:: ENTRIES PROVIDED

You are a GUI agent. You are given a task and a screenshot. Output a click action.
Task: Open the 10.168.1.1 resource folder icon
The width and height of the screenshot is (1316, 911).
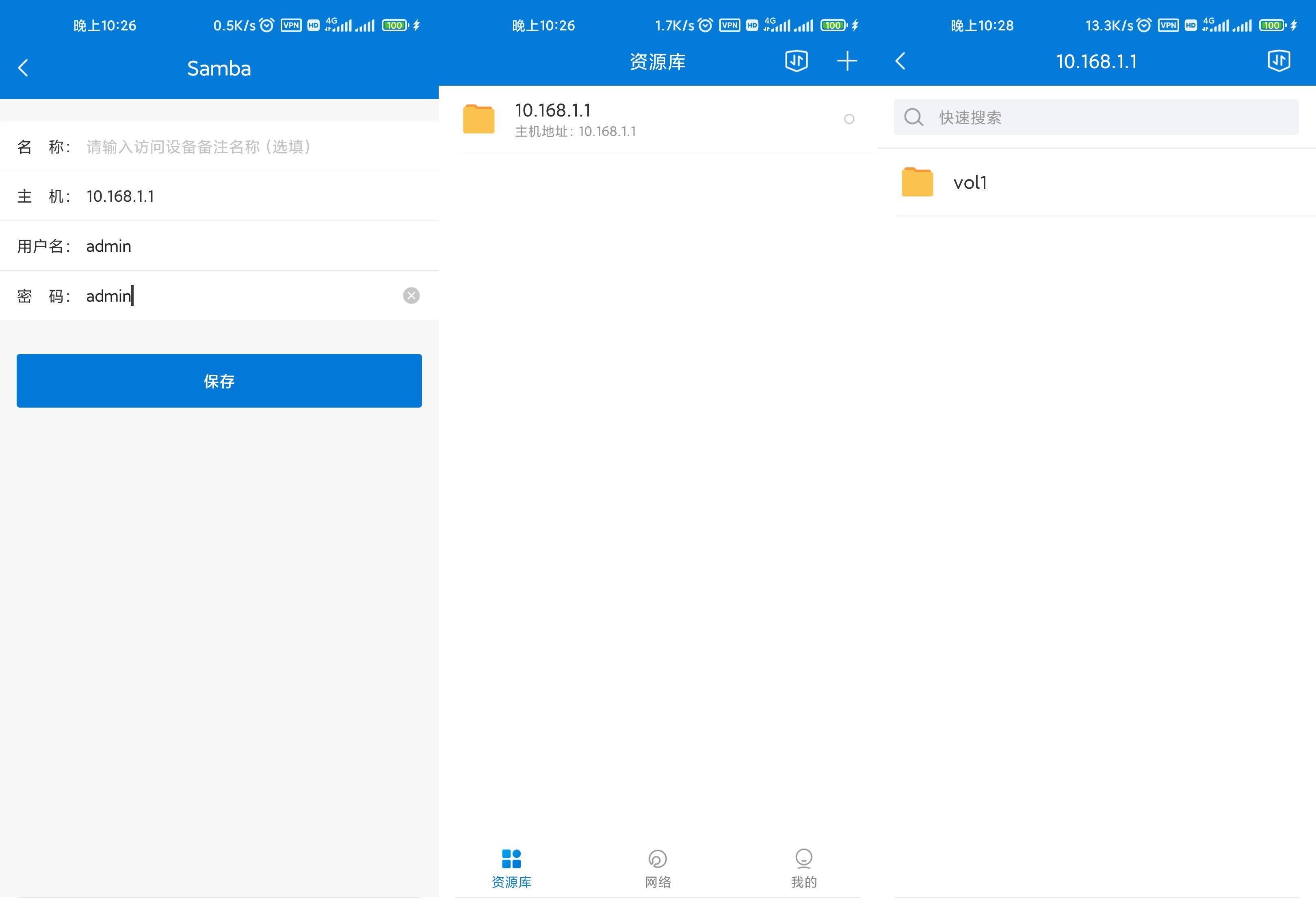tap(478, 119)
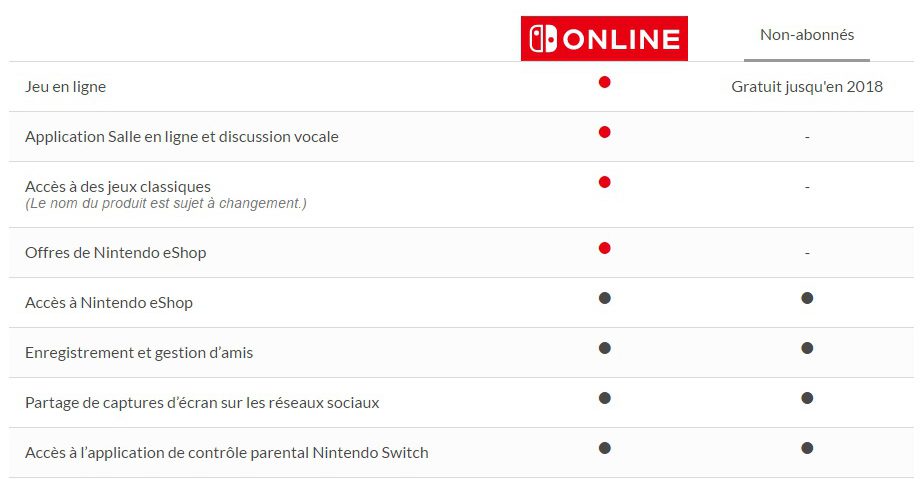Click red dot for Offres de Nintendo eShop
The width and height of the screenshot is (922, 479).
pos(604,248)
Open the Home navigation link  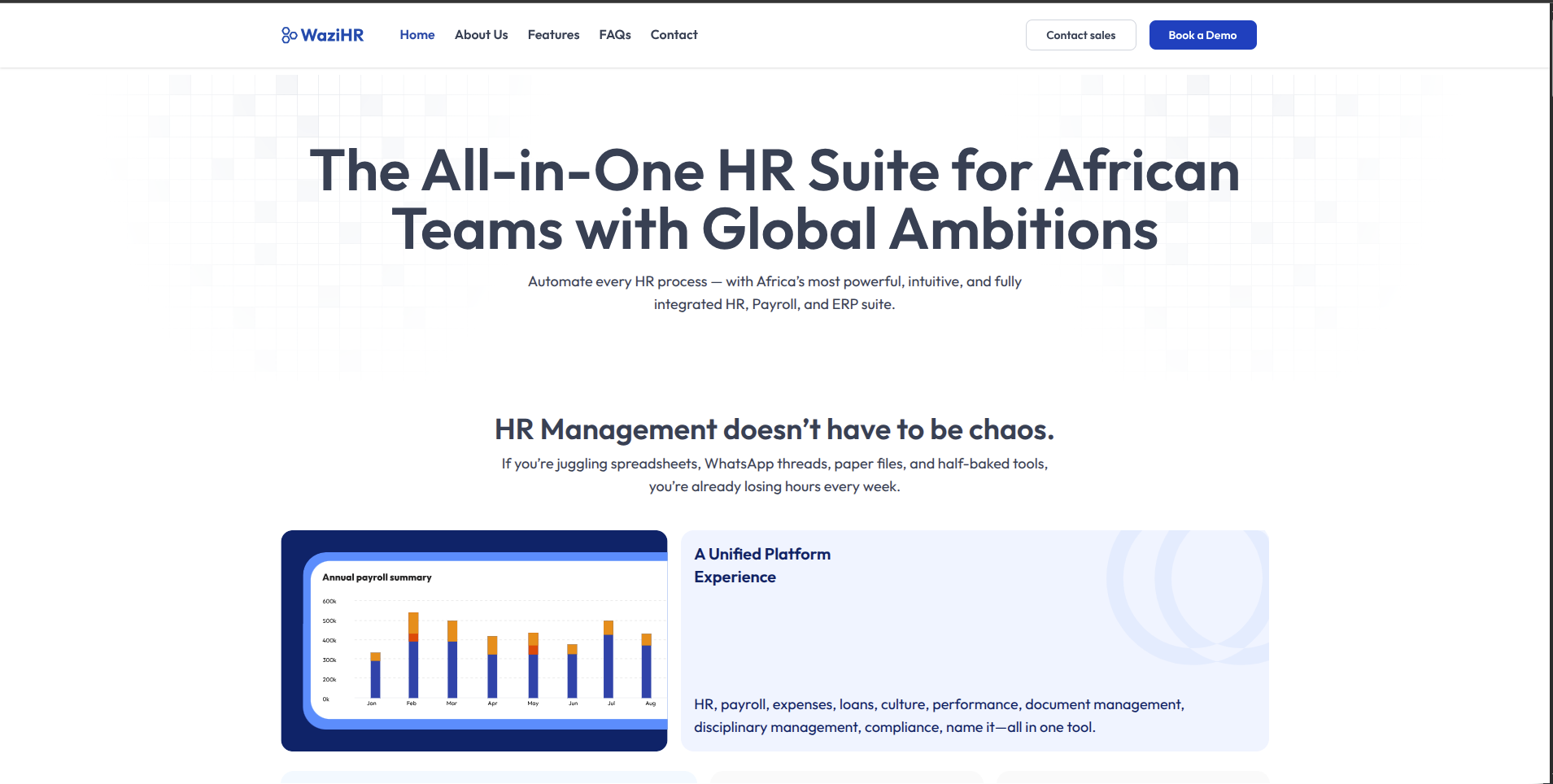(417, 35)
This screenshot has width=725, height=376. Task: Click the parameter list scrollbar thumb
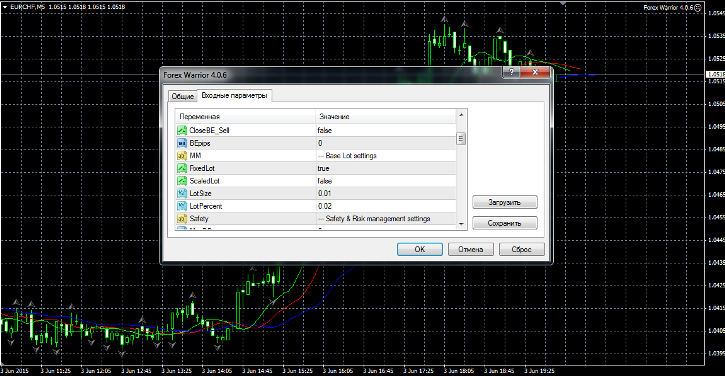click(x=461, y=138)
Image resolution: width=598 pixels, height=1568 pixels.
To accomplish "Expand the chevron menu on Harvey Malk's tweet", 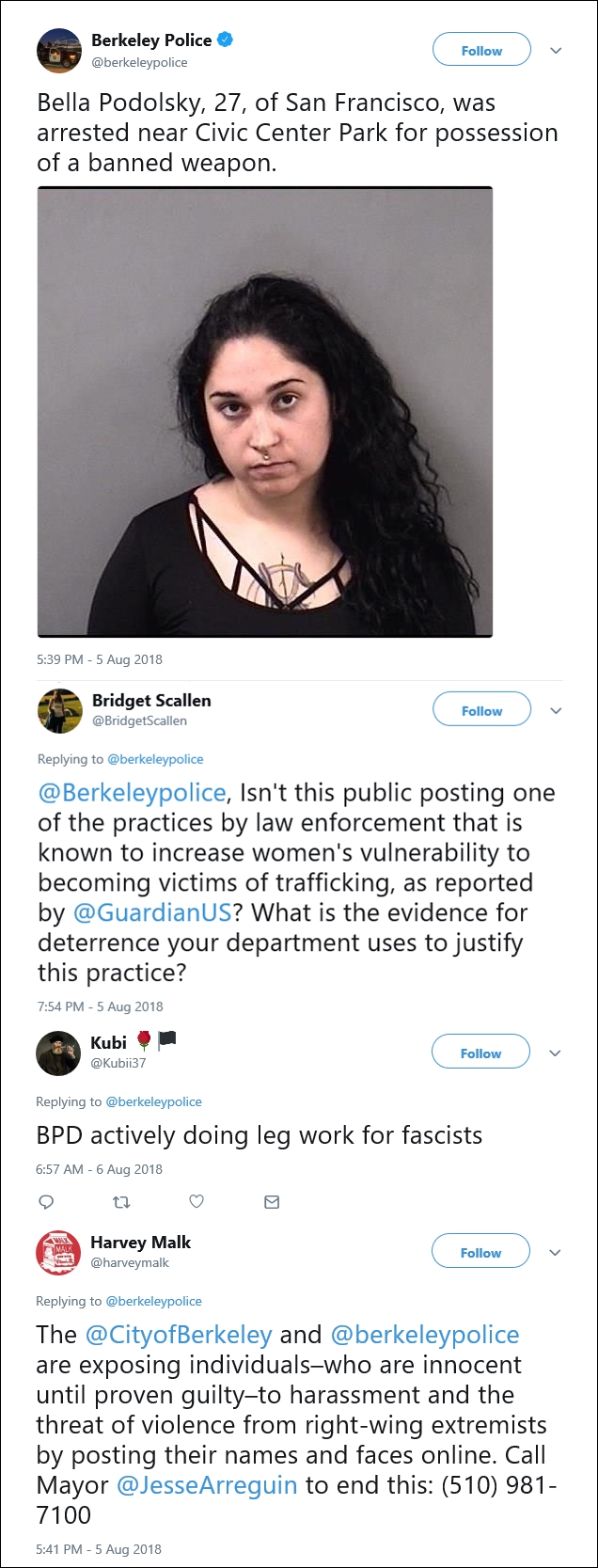I will [555, 1253].
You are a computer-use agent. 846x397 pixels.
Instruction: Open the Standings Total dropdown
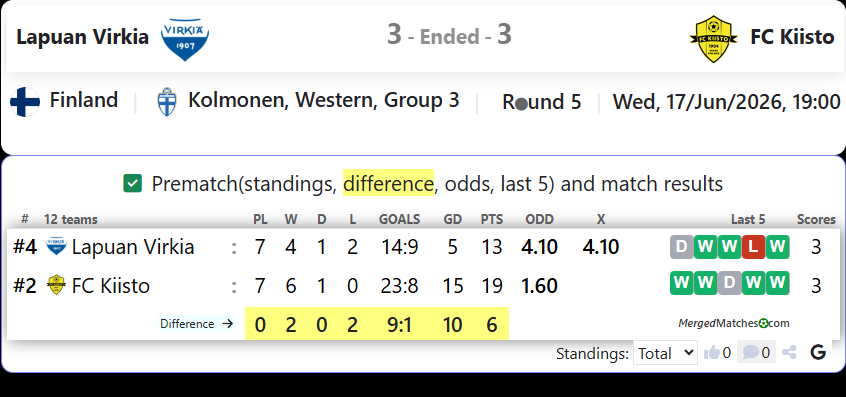(x=665, y=353)
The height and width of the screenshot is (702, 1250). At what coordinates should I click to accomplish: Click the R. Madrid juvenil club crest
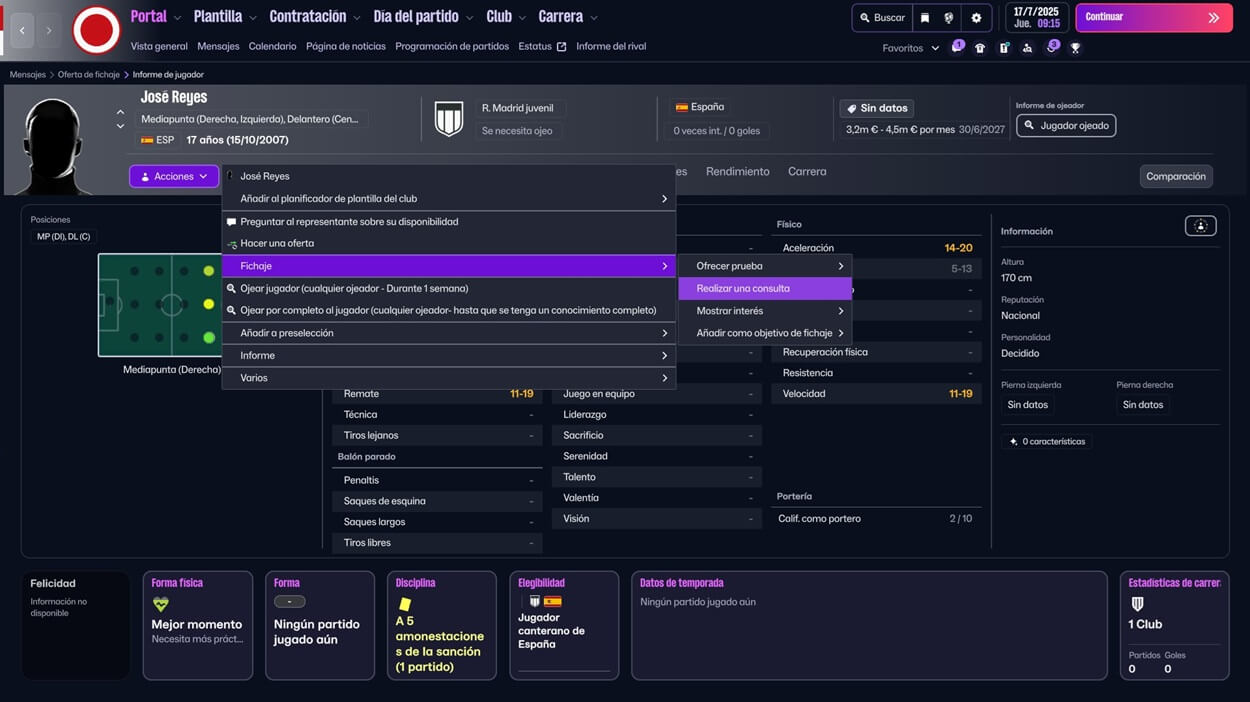coord(448,119)
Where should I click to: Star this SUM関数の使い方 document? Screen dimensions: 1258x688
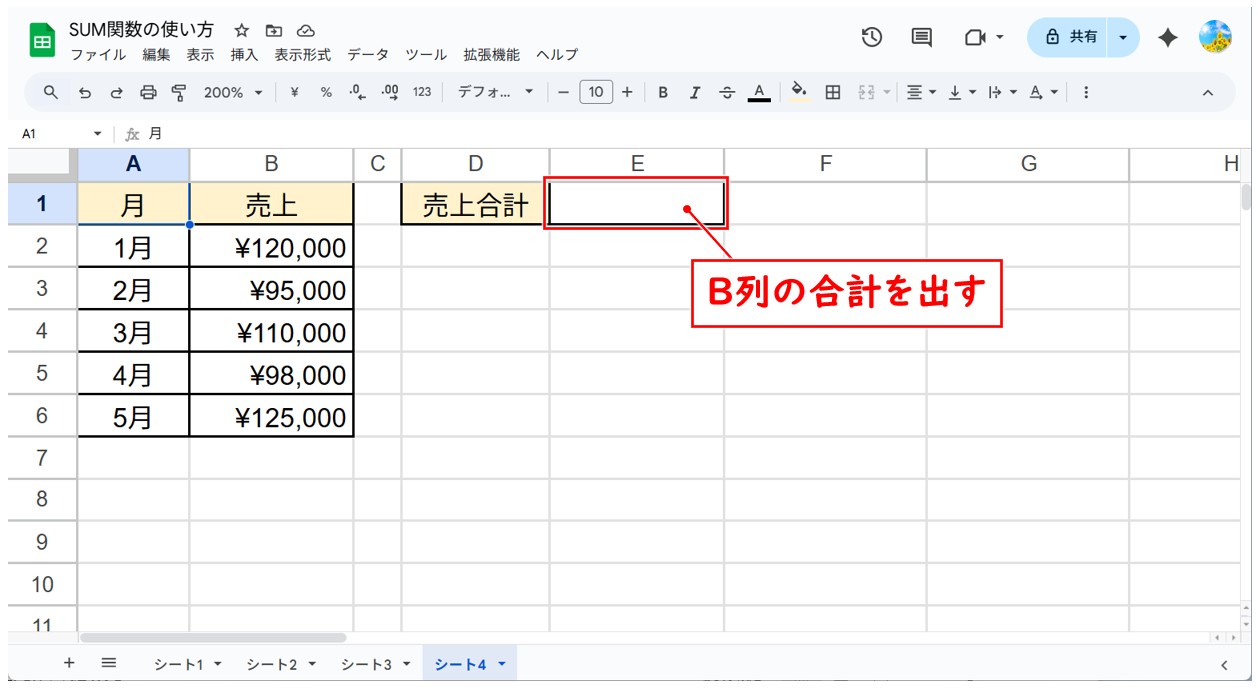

::::

When a line of the data holds the string "agent", pick it out and copy it.

You are a GUI agent. You are given a task and a screenshot. Output a click action.
You are a computer-use agent. 846x397 pixels.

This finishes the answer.